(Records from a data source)
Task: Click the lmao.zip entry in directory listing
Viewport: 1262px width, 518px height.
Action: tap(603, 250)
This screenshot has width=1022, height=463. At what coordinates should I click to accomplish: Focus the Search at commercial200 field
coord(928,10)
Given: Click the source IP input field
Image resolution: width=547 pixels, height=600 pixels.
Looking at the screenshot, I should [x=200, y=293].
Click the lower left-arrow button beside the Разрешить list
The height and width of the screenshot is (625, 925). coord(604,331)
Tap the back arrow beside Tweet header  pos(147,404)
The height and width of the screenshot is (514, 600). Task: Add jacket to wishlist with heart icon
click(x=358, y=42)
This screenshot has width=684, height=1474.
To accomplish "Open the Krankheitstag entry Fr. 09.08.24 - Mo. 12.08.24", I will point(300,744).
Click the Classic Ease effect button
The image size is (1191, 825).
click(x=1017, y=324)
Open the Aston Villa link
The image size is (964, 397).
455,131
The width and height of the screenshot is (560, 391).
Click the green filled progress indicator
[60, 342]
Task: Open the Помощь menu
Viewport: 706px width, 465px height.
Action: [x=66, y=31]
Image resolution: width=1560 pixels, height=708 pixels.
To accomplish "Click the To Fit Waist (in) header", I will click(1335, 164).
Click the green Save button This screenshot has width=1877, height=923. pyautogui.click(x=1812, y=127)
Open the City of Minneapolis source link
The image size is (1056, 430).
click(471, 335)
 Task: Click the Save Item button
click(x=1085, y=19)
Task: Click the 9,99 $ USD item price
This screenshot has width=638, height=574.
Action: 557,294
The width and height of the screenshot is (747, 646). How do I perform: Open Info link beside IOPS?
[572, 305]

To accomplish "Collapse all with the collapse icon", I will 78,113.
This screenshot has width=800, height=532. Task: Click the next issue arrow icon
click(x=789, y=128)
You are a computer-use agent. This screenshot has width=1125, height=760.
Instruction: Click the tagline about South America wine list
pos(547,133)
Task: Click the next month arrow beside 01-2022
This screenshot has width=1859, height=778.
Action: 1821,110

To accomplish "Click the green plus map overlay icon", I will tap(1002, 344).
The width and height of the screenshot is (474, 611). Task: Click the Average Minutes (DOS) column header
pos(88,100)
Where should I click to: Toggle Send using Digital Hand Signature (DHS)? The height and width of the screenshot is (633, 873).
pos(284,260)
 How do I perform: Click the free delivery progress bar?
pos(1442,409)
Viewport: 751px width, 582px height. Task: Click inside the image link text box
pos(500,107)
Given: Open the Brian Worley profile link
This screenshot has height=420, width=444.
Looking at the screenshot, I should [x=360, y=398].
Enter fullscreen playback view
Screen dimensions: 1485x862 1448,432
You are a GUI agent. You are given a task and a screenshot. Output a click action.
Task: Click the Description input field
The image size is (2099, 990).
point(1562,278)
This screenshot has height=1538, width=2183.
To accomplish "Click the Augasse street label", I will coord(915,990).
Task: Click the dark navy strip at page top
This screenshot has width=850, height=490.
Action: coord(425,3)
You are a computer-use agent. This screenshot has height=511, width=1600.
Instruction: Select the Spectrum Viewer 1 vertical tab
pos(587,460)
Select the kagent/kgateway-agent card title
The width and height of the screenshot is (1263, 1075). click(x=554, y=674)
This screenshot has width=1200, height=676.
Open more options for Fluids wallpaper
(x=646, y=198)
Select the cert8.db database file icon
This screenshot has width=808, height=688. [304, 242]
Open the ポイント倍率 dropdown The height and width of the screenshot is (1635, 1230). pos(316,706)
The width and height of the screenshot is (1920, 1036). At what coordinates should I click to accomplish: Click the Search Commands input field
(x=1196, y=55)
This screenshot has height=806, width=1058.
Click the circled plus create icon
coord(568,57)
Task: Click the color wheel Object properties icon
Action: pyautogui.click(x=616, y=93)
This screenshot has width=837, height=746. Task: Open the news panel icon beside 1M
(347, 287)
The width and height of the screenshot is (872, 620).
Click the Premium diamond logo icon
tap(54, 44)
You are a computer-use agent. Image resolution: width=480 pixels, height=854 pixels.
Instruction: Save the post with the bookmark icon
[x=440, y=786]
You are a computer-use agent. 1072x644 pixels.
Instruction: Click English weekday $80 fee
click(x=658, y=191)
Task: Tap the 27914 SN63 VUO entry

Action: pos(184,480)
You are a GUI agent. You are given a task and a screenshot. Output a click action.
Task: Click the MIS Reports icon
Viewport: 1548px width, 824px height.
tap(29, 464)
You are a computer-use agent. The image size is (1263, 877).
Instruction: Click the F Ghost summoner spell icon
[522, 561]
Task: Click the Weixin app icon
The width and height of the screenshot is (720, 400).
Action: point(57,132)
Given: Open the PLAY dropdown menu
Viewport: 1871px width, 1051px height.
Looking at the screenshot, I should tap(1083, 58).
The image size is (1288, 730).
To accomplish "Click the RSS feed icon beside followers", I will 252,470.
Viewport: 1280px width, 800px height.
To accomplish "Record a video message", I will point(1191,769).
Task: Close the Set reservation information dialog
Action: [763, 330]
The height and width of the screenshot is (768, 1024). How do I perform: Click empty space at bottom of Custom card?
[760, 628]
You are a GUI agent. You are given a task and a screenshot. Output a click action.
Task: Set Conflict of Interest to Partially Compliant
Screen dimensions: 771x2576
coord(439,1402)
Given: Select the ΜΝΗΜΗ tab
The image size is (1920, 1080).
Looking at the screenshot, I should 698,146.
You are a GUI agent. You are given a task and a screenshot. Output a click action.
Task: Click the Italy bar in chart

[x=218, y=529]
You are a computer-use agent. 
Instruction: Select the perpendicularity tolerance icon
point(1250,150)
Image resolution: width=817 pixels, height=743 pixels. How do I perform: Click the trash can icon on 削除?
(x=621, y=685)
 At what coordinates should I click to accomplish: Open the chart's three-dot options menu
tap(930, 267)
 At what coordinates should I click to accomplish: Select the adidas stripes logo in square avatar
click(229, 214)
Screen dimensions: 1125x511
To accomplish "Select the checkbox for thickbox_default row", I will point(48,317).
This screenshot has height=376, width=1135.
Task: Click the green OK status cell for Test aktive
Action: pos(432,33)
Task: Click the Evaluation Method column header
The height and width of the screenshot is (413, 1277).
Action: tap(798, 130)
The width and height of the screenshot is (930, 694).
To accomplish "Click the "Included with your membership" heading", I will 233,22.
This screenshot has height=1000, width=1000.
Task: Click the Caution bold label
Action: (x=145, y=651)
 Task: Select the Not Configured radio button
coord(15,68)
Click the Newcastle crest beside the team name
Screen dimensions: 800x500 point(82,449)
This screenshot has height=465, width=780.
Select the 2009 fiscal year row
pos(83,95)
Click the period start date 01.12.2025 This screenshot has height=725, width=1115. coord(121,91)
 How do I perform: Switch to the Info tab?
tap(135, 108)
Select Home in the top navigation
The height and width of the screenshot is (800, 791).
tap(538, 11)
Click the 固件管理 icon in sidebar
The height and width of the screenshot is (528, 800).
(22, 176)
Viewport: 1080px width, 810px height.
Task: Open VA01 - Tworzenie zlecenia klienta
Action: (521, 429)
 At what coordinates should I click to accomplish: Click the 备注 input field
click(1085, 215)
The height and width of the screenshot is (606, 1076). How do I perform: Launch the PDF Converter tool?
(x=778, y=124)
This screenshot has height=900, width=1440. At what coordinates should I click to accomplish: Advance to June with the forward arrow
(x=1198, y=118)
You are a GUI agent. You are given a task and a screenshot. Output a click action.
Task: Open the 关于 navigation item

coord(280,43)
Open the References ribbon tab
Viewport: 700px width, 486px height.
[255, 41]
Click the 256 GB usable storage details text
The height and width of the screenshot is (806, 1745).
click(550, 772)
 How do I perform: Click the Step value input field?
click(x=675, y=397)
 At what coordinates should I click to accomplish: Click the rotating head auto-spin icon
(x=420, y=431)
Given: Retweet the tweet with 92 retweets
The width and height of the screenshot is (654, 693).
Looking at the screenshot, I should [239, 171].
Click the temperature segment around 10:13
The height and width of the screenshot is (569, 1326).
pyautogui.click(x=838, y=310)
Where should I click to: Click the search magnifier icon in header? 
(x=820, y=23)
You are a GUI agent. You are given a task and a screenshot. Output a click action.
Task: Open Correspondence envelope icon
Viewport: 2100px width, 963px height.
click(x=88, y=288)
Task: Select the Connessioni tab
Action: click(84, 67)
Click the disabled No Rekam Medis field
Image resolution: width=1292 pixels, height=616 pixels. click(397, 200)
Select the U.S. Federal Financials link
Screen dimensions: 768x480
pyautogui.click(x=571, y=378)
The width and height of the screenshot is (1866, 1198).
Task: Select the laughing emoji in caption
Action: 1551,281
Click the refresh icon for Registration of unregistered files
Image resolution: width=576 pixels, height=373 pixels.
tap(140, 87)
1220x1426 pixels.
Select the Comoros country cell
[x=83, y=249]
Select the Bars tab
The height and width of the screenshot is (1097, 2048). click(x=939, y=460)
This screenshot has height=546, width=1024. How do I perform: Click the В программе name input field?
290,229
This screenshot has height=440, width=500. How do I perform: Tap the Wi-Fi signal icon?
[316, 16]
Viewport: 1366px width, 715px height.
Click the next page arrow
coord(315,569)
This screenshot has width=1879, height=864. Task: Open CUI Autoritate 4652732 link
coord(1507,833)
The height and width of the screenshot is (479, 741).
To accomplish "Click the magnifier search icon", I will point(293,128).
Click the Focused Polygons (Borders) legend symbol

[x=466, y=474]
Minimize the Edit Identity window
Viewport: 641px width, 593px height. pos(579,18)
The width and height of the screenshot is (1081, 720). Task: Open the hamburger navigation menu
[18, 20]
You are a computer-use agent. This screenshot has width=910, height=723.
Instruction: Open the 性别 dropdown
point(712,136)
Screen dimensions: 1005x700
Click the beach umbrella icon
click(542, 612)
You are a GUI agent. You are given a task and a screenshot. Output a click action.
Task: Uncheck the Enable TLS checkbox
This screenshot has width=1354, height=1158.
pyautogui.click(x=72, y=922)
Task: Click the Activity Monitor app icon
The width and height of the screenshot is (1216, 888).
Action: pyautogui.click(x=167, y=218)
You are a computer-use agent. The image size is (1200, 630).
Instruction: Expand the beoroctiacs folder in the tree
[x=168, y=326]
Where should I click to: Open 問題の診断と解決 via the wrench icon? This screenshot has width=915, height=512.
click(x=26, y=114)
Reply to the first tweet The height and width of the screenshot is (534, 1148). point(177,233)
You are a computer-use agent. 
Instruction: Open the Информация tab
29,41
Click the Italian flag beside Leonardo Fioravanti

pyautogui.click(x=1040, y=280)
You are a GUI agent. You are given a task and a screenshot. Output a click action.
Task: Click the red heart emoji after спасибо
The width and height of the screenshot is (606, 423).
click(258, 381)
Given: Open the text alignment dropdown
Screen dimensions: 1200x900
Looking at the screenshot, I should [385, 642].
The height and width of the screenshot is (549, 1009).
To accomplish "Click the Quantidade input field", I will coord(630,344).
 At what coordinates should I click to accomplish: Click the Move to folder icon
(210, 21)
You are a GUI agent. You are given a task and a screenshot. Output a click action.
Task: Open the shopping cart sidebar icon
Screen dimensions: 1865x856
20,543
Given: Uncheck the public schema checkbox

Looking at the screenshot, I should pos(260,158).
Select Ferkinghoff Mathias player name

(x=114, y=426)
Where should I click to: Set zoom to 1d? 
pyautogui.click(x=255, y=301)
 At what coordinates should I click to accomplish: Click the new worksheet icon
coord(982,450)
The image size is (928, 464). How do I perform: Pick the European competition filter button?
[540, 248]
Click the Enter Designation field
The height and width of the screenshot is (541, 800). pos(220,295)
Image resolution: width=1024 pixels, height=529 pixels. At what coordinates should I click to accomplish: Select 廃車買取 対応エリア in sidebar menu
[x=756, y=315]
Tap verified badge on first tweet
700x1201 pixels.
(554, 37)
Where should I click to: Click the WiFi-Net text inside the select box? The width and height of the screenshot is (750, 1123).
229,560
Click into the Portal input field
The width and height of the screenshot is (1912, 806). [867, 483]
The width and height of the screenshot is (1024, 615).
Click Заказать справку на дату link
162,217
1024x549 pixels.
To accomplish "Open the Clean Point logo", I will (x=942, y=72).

Task to carry out:
Copy every line from the records above that contains the word "first".

Finished exercise:
Reply to the first tweet The height and width of the screenshot is (534, 1148). point(177,233)
Tap verified badge on first tweet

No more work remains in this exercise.